Suppose that your parents deposit money into your bank account at the
rate of \$50 a day. You start out with \$3,000 in your account. You also spend
at a rate of 5% of your money per day. Your account is a no-interest checking
account.
Write a differential equation for the amount of money in your account as
a function of time, and solve the equation.
Also find an equilibrium solution.
I'm having trouble writing a differential equation that represents the situation, everything else I can do
 A: Well, let's say that 1 unit of time $t$ is 1 day. And we represent $y$ as the amount of money in the bank account.
Therefore, the rate at which money is earned only is given by the differential equation:
$$\frac{dy}{dt}=50$$
Now, the rate at which it will be strictly lost (5% is spent per day) will be given by:
$$\frac{dy}{dt}=-0.05y$$
Note that it is negative since we are losing money.

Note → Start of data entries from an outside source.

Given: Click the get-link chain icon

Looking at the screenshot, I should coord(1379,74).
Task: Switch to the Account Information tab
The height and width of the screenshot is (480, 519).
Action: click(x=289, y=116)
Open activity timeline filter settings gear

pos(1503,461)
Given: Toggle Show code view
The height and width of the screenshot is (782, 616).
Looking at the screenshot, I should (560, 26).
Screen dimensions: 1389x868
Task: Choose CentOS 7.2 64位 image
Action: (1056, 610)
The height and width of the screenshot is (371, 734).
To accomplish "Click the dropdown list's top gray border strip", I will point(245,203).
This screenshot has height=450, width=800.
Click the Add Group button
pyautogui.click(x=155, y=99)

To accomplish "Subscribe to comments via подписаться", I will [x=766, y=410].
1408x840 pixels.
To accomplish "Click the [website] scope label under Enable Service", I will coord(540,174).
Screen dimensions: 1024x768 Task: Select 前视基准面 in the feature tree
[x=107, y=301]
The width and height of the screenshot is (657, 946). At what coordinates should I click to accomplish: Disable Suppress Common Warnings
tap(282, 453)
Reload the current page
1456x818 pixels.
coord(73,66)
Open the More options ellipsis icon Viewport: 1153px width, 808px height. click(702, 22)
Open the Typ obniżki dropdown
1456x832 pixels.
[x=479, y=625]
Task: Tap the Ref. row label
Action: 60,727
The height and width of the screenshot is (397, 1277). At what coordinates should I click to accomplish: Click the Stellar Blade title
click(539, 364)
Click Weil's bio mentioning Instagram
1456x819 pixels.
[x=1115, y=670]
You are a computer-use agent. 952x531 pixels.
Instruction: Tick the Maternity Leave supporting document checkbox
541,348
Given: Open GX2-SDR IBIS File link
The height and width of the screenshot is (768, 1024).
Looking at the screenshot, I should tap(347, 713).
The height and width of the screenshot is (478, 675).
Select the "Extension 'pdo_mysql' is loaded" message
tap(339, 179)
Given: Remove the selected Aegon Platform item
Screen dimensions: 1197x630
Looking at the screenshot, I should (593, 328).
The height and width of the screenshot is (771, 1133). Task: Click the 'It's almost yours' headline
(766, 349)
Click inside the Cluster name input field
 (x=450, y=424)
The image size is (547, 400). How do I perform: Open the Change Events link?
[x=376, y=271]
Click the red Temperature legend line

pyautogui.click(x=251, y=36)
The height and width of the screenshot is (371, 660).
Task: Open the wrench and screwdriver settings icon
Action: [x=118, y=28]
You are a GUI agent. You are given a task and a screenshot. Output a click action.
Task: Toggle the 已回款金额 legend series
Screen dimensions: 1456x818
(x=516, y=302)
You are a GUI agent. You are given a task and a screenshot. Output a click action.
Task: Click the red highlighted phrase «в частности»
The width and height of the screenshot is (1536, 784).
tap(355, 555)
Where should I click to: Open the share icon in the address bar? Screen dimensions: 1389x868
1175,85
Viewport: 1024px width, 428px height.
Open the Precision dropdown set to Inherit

Thus, combining the two rates, the resulting differential equation is:
$$\boxed{\frac{dy}{dt}=50-0.05y}$$
With the initial condition $y(0)=3000$.
A: Let the amount of money in the account at time $t$ be $y(t)$. Your $y(t)$ changes due to spending, $y'(t)=-0.05y(t)$, and due to adding, $y'(t)=50$. Depending on how you think about whether money are added and then you spend or the other way around, you have $y'(t)=(y(t)+50)\frac{19}{20}-y(t)$ or $y'(t)=y(t)\frac{19}{20}+50-y(t)$. In either case, the equation is $y'(t)+\frac{1}{20}y(t)=z$, where either $z=50$ or $z=50\frac{19}{20}$. In any case, the initial condition is $y(0)=3000$.
How you solve $y'(t)-\frac{1}{20}y(t)=z$? Using integrating factor $\exp{(\tfrac{1}{20}t)}$, one gets
$$\begin{aligned}
y'(t)+\frac{1}{20}y(t)&=z\\
\exp{(\tfrac{1}{20}t)}y'(t)+\exp{(\tfrac{1}{20}t)}\tfrac{1}{20}y(t)&=z\exp{(\tfrac{1}{20}t)}\\
\left(\exp{(\tfrac{1}{20}t)}y(t)\right)'&=z\exp{(\tfrac{1}{20}t)}\\
\exp{(\tfrac{1}{20}t)}y(t)+k&=20z\exp{(\tfrac{1}{20}t)}+c\\
y(t)&=20z+c\exp{(-\tfrac{1}{20}t)}\\
\end{aligned}$$
and $c$ is determined by the initial condition $y(0)=20z+c$.